Wimbledon, Sinner re per la seconda volta: Zverev battuto in quattro set dopo una finale durissima

Jannik Sinner è ancora il re di Wimbledon. Il numero uno del mondo supera Alexander Zverev in quattro set, con il punteggio di 6-7, 7-6, 6-3, 6-4, e conquista per il secondo anno consecutivo il titolo sull’erba dell’All England Club. Una vittoria arrivata dopo una battaglia durata quasi quattro ore, nella quale l’azzurro ha perso il primo parziale ma ha saputo cambiare progressivamente ritmo, inerzia e volto alla finale.

La partita si apre nel segno dell’equilibrio. Zverev serve con grande efficacia, accorcia gli scambi e prova a togliere tempo a Sinner, mentre Jannik fatica inizialmente a trovare continuità in risposta. Il primo set si decide al tie-break e finisce nelle mani del tedesco, più lucido nei punti decisivi.

Il secondo parziale diventa così il crocevia della finale. Nessuno dei due riesce a trovare il break e si arriva ancora al tie-break, ma questa volta Sinner cambia marcia. L’azzurro alza la qualità della risposta, prende il controllo degli scambi e domina il gioco decisivo, chiuso 7-2, riportando la partita in perfetta parità.

Da quel momento la finale cambia. Nel terzo set Jannik aumenta la profondità dei colpi, muove meglio Zverev e concede sempre meno con il servizio. Il tedesco comincia a perdere brillantezza e l’azzurro trova il break che gli permette di allungare fino al 6-3.

Nel quarto parziale Zverev prova a restare aggrappato al match, ma Sinner dà la sensazione di avere ormai la partita nelle proprie mani. Il break decisivo arriva nella fase centrale del set: Jannik protegge il vantaggio, non concede occasioni reali di rientro e chiude 6-4, lasciandosi cadere sull’erba del Centre Court dopo l’ultimo punto.

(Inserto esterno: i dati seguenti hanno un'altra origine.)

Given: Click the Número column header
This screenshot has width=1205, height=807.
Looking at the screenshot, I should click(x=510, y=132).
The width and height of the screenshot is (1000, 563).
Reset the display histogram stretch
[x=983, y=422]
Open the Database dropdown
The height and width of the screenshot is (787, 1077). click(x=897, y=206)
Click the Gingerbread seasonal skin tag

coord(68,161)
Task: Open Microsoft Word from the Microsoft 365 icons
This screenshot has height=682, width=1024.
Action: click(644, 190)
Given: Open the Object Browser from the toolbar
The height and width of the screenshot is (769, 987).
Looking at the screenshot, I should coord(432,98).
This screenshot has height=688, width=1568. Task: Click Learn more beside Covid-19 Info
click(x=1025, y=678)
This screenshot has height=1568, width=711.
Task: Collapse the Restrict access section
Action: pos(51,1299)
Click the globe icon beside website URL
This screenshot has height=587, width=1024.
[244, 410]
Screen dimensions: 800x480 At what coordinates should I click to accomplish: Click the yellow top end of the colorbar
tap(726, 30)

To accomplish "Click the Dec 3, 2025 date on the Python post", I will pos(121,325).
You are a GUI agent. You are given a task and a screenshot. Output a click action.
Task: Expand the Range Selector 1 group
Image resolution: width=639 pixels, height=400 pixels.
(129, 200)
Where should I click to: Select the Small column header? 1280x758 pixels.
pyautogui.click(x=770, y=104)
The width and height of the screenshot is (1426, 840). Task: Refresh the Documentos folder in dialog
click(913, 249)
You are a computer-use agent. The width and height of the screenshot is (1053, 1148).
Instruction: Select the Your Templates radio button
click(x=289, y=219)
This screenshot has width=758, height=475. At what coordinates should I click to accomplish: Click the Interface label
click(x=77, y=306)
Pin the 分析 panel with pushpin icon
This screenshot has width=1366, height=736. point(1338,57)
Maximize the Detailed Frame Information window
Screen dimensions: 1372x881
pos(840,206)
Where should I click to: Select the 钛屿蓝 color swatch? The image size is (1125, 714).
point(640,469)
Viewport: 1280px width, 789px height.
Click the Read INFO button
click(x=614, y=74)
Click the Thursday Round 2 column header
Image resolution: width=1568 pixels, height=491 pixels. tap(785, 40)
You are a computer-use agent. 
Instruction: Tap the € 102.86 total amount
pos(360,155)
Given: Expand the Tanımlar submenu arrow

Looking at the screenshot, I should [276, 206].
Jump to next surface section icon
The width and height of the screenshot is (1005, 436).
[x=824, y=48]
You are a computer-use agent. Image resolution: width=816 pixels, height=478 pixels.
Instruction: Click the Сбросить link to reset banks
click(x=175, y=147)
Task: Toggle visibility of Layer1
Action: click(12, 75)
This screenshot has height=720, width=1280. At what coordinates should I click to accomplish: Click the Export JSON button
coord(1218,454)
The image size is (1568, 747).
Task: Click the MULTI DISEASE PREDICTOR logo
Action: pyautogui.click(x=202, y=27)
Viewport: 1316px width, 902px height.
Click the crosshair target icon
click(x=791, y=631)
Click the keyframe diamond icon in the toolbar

Per Sinner è il secondo titolo consecutivo a Wimbledon e il quinto Slam della carriera. Un successo che gli permette di confermarsi sul trono londinese dopo il trionfo del 2025, cancellando definitivamente la delusione dell’eliminazione anticipata al Roland Garros.

Zverev esce sconfitto, ma dopo un torneo di altissimo livello e la prima finale raggiunta a Wimbledon. Il tedesco, reduce dal successo al Roland Garros, ha costretto Sinner a giocare una partita completa, fisica e mentale, prima di cedere alla maggiore continuità del numero uno.